I laughed. “We forget that he’s had some of those courses, too.”

Meanwhile, I had my own niggling worry, something that had been bothering me, mostly subconsciously, for some time. It hadn’t risen fully to my consciousness until Nicholas had made his snide remark about it being time for me to put my psychic ability to work. Other than very weak flashes, and those of anger, I hadn’t been experiencing any images. A lifetime of suppression had taught me to ignore almost all the things that flashed through my mind, but now that they were gone, or greatly reduced, I felt a little disorientated. Was it possible to quit being psychic? I understood that children lose a great deal of their ability through the years, those who don’t nourish it.
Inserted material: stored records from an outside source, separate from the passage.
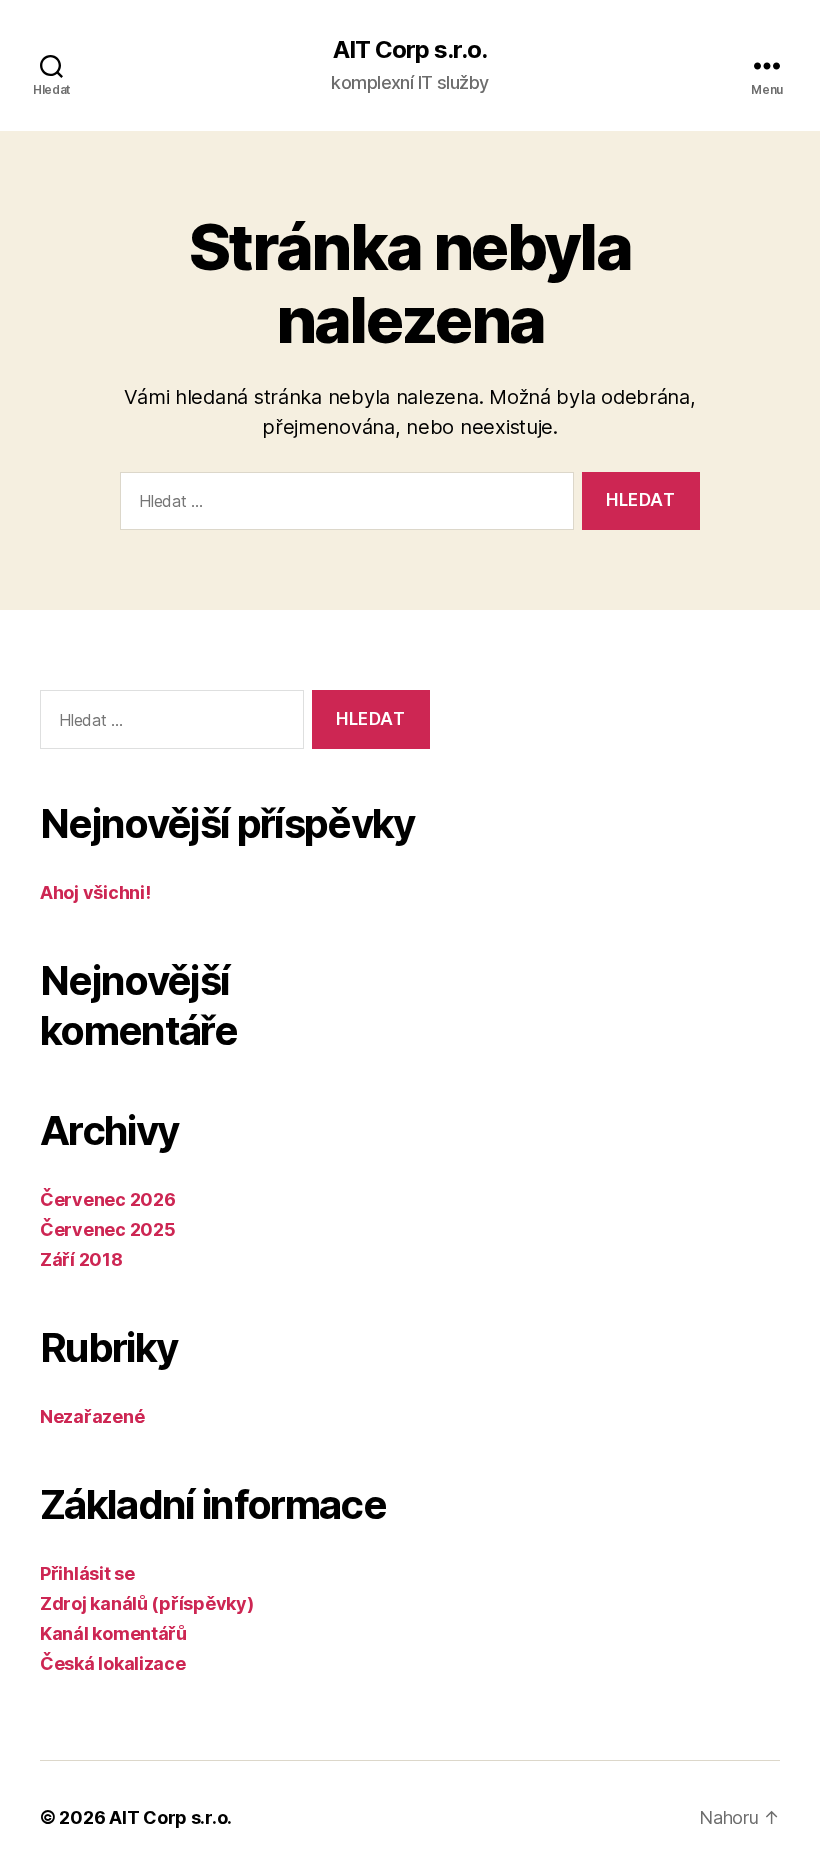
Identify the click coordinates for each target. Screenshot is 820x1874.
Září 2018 (81, 1259)
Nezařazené (92, 1416)
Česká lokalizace (113, 1663)
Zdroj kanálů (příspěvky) (147, 1603)
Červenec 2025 (108, 1229)
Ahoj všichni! (95, 892)
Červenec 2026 (108, 1199)
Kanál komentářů (113, 1633)
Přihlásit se (87, 1573)
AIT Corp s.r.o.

I certainly had done my best to starve it, but it seemed to be too strong to be denied entirely.

Until now.

Now, when I was finally trying to develop the gift, it seemed to be in the process of being taken from me. I desperately wanted to talk to someone about it, but I was superstitiously afraid that saying it out loud would make it irrevocably true. David would just comfort me. Not that I didn’t want comforting, but I wanted answers more. I decided Elena was the logical person for me to approach.

I called her during my lunch break, determined to make an appointment before I once again convinced myself that it was a fluke. She listened to my outpouring without comment and let me run down before she said anything. “So I don’t know what to think about it,” I wailed, winding down to a finish.

“What can you do about it today?” she asked, always practical. I conceded that I could do nothing at the moment. “Then put it aside and we’ll talk it over when you get here this evening. It sounds as though you’re busy there with playing guardian to your aunt and her friends. Come whenever it works out best for you.”

Surprisingly, since I tend to be an expert at worrying things to death, I did put it aside. It was a relief to know that someone I trusted was going to advise me, whether the advice would be welcome or not.
I did a repeat of the evening before, sitting with Dora while Aunt Myrtle fed her man.

“Worked out good, finding that Black
Sambo book,” she told me. “I have another copy if you really want one for yourself. They’re fairly valuable, you know, so it might be a wise investment.”

Hmm. No freebies for me.
I took her up on the offer.

When Mac returned, I went home and grabbed a bite before I called Elena to warn her of my coming. She greeted me at the door of her small, cozy house. “Come in and have a cup of tea,” she said. “Then we can read the leaves if you want later on.”